- **Aim of the exercise**: Pictures are not part of the copy; retype all the records below exactly.
======
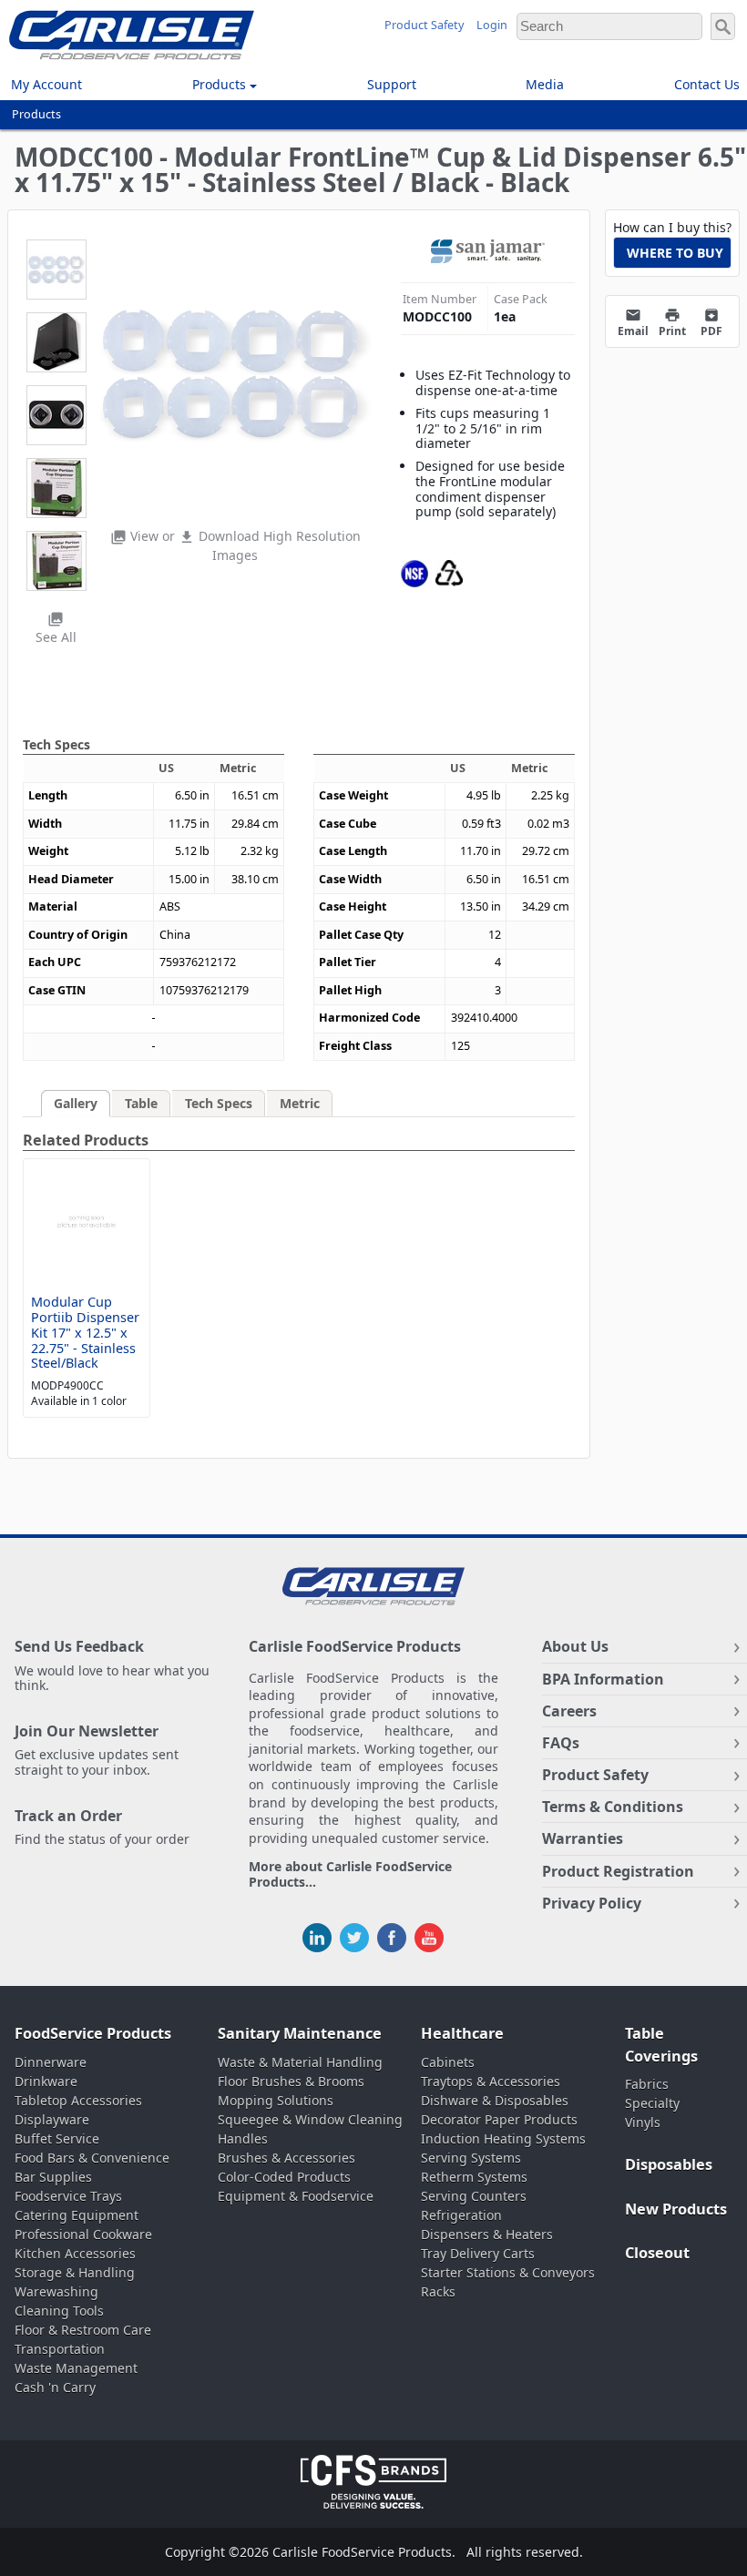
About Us (575, 1646)
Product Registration (618, 1871)
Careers (569, 1711)
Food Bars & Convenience (92, 2157)
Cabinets (448, 2062)
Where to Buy (675, 252)
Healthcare (462, 2033)
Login (491, 25)
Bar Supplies (53, 2176)
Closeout (657, 2253)
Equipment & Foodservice (296, 2195)
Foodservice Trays (68, 2195)
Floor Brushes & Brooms (291, 2081)
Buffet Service (57, 2138)
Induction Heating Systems (503, 2138)
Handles (243, 2138)
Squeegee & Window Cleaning (310, 2119)
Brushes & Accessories (286, 2157)
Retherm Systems (474, 2176)
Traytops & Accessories (490, 2081)
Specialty (652, 2103)
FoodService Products (93, 2033)
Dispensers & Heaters (487, 2234)
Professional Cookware (83, 2234)
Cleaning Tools (59, 2310)
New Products (676, 2209)
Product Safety (424, 25)
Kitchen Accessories (75, 2253)
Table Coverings (661, 2044)
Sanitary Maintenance (300, 2033)
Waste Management (76, 2368)
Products (36, 114)
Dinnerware (51, 2062)
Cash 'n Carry (55, 2387)
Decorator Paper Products (499, 2119)
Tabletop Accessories (78, 2100)
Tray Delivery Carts (478, 2253)
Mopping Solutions (275, 2100)
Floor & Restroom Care (83, 2329)
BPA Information (603, 1679)
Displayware (52, 2119)
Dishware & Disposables (494, 2100)
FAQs (560, 1743)
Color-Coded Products (284, 2176)
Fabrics (647, 2083)
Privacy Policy (591, 1903)
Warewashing (56, 2291)
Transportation (60, 2348)
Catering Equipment (76, 2215)
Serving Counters (474, 2195)
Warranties (582, 1838)
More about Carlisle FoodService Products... (350, 1874)
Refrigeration (461, 2215)
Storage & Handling (75, 2272)
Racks (438, 2291)
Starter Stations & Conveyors (508, 2272)
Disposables (668, 2164)
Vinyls (642, 2122)
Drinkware (46, 2081)
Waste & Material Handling (300, 2062)
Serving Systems (471, 2157)
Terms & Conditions (612, 1807)
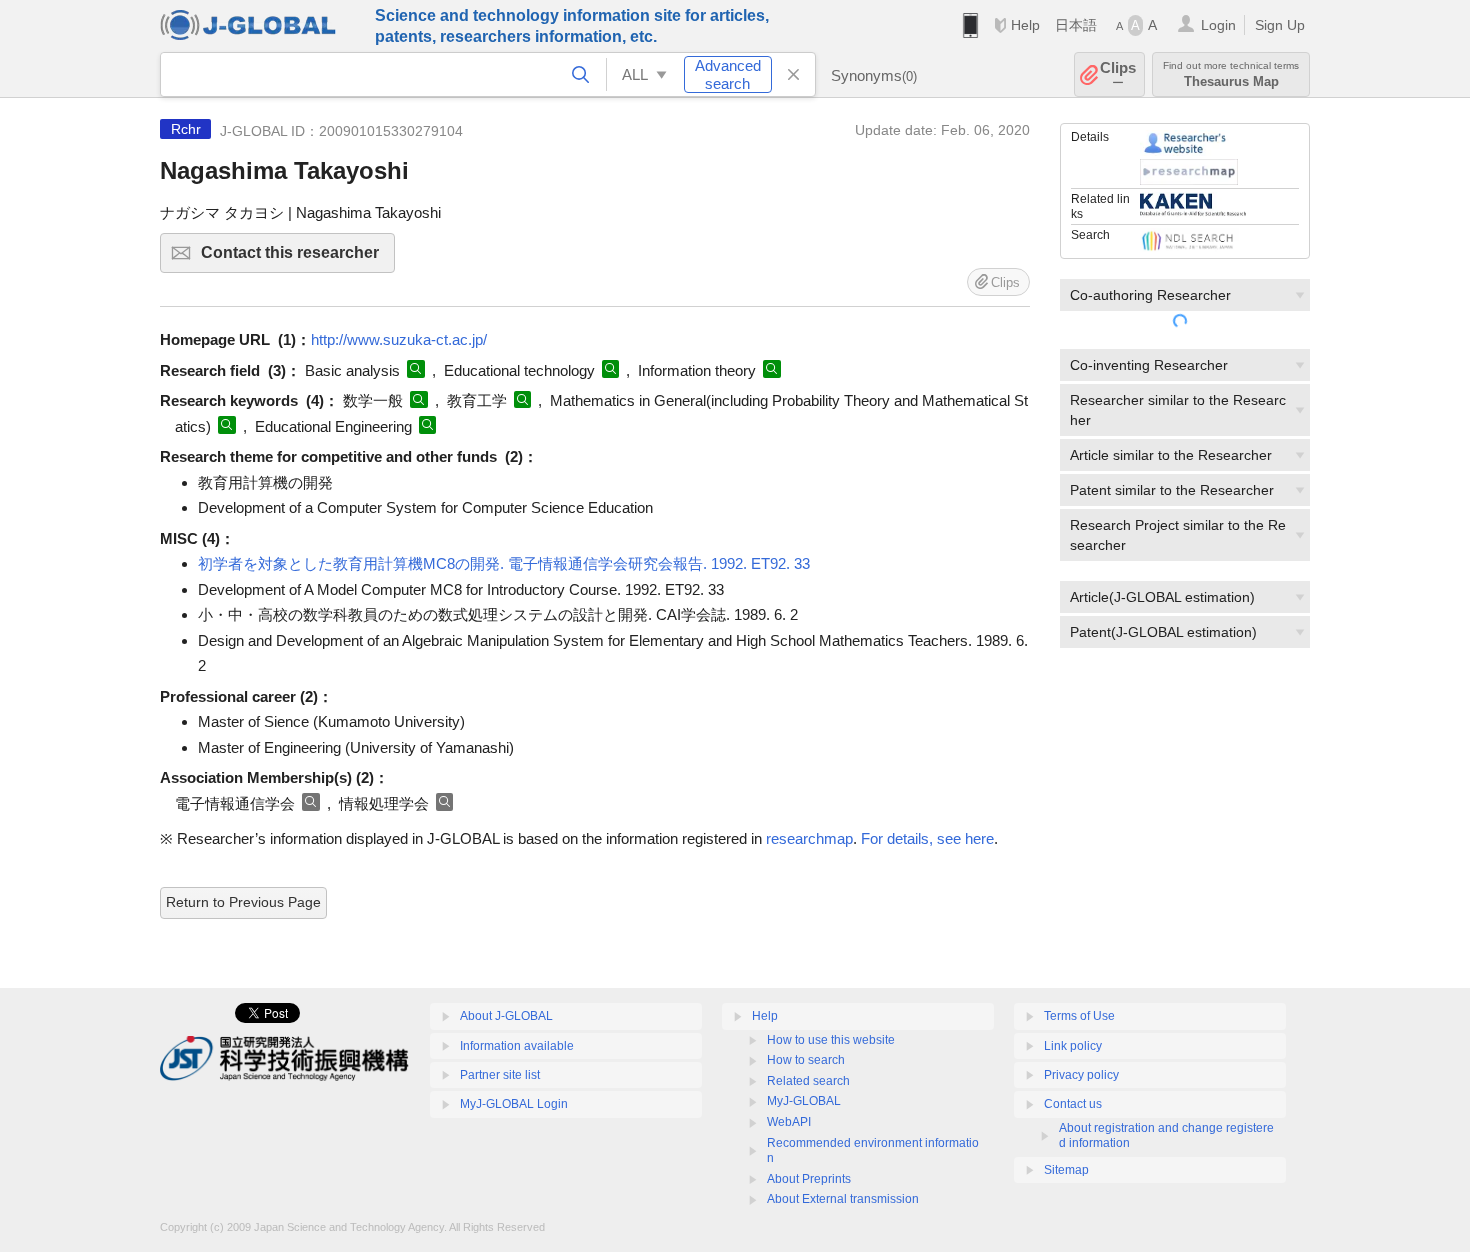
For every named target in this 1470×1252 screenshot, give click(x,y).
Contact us (1073, 1104)
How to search (806, 1060)
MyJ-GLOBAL (804, 1101)
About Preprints (809, 1179)
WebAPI (789, 1122)
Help (1025, 25)
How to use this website (831, 1040)
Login (1218, 25)
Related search (808, 1081)
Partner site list (500, 1075)
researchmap (809, 838)
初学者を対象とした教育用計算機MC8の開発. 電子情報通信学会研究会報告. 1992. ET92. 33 (504, 563)
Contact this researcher (298, 258)
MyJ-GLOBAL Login (514, 1104)
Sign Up (1280, 25)
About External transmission (843, 1199)
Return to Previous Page (243, 902)
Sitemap (1066, 1170)
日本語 (1076, 25)
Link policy (1073, 1046)
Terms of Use (1079, 1016)
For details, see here (927, 838)
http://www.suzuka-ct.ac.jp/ (399, 339)
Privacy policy (1081, 1075)
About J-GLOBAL (506, 1016)
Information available (517, 1046)
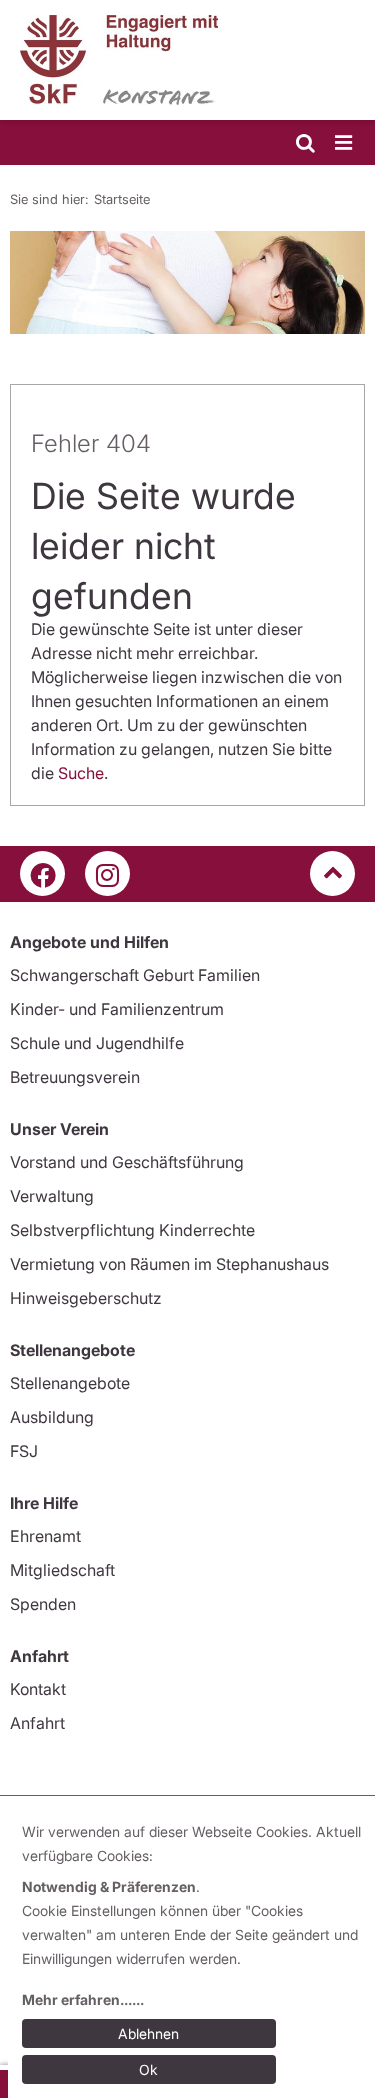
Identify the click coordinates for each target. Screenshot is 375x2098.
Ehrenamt (45, 1536)
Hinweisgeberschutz (86, 1298)
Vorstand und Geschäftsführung (127, 1162)
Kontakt (38, 1689)
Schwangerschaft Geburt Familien (135, 975)
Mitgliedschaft (62, 1570)
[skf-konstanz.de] (187, 60)
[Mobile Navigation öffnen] (345, 143)
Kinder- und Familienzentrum (117, 1009)
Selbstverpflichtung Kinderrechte (132, 1230)
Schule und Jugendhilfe (97, 1043)
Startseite (122, 199)
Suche (81, 773)
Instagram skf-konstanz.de (107, 873)
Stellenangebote (70, 1383)
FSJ (24, 1451)
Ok (148, 2069)
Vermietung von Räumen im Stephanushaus (169, 1264)
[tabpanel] (187, 282)
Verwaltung (52, 1196)
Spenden (43, 1604)
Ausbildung (52, 1417)
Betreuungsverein (75, 1077)
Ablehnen (148, 2033)
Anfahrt (37, 1723)
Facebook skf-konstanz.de (42, 873)
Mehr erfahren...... (83, 1999)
======
- **Solution below**:
About Us (575, 1646)
Product Registration (618, 1871)
Careers (569, 1711)
Food Bars & Convenience (92, 2157)
Cabinets (448, 2062)
Where to Buy (675, 252)
Healthcare (462, 2033)
Login (491, 25)
Bar Supplies (53, 2176)
Closeout (657, 2253)
Equipment & Foodservice (296, 2195)
Foodservice Trays (68, 2195)
Floor Brushes & Brooms (291, 2081)
Buffet Service (57, 2138)
Induction Heating Systems (503, 2138)
Handles (243, 2138)
Squeegee & Window Cleaning (310, 2119)
Brushes & Accessories (286, 2157)
Retherm Systems (474, 2176)
Traytops & Accessories (490, 2081)
Specialty (652, 2103)
FoodService Products (93, 2033)
Dispensers & Heaters (487, 2234)
Professional Cookware (83, 2234)
Cleaning Tools (59, 2310)
New Products (676, 2209)
Product Safety (424, 25)
Kitchen Accessories (75, 2253)
Table Coverings (661, 2044)
Sanitary Maintenance (300, 2033)
Waste Management (76, 2368)
Products (36, 114)
Dinnerware (51, 2062)
Cash 'n Carry (55, 2387)
Decorator Paper Products (499, 2119)
Tabletop Accessories (78, 2100)
Tray Delivery Carts (478, 2253)
Mopping Solutions (275, 2100)
Floor & Restroom Care (83, 2329)
BPA Information (603, 1679)
Displayware (52, 2119)
Dishware & Disposables (494, 2100)
FAQs (560, 1743)
Color-Coded Products (284, 2176)
Fabrics (647, 2083)
Privacy Policy (591, 1903)
Warewashing (56, 2291)
Transportation (60, 2348)
Catering Equipment (76, 2215)
Serving Counters (474, 2195)
Warranties (582, 1838)
More about Carlisle FoodService Products... (350, 1874)
Refrigeration (461, 2215)
Storage & Handling (75, 2272)
Racks (438, 2291)
Starter Stations & Conveyors (508, 2272)
Disposables (668, 2164)
Vinyls (642, 2122)
Drinkware (46, 2081)
Waste & Material Handling (300, 2062)
Serving Systems (471, 2157)
Terms & Conditions (612, 1807)
For every named target in this 1470×1252 screenshot, give click(x,y).
Contact us (1073, 1104)
How to search (806, 1060)
MyJ-GLOBAL (804, 1101)
About Preprints (809, 1179)
WebAPI (789, 1122)
Help (1025, 25)
How to use this website (831, 1040)
Login (1218, 25)
Related search (808, 1081)
Partner site list (500, 1075)
researchmap (809, 838)
初学者を対象とした教育用計算機MC8の開発. 電子情報通信学会研究会報告. 1992. ET92. 33 (504, 563)
Contact this researcher (298, 258)
MyJ-GLOBAL Login (514, 1104)
Sign Up (1280, 25)
About External transmission (843, 1199)
Return to Previous Page (243, 902)
Sitemap (1066, 1170)
日本語 (1076, 25)
Link policy (1073, 1046)
Terms of Use (1079, 1016)
For details, see here (927, 838)
http://www.suzuka-ct.ac.jp/ (399, 339)
Privacy policy (1081, 1075)
About J-GLOBAL (506, 1016)
Information available (517, 1046)
Identify the click coordinates for each target. Screenshot is 375x2098.
Ehrenamt (45, 1536)
Hinweisgeberschutz (86, 1298)
Vorstand und Geschäftsführung (127, 1162)
Kontakt (38, 1689)
Schwangerschaft Geburt Familien (135, 975)
Mitgliedschaft (62, 1570)
[skf-konstanz.de] (187, 60)
[Mobile Navigation öffnen] (345, 143)
Kinder- und Familienzentrum (117, 1009)
Selbstverpflichtung Kinderrechte (132, 1230)
Schule und Jugendhilfe (97, 1043)
Startseite (122, 199)
Suche (81, 773)
Instagram skf-konstanz.de (107, 873)
Stellenangebote (70, 1383)
FSJ (24, 1451)
Ok (148, 2069)
Vermietung von Räumen im Stephanushaus (169, 1264)
[tabpanel] (187, 282)
Verwaltung (52, 1196)
Spenden (43, 1604)
Ausbildung (52, 1417)
Betreuungsverein (75, 1077)
Ablehnen (148, 2033)
Anfahrt (37, 1723)
Facebook skf-konstanz.de (42, 873)
Mehr erfahren...... (83, 1999)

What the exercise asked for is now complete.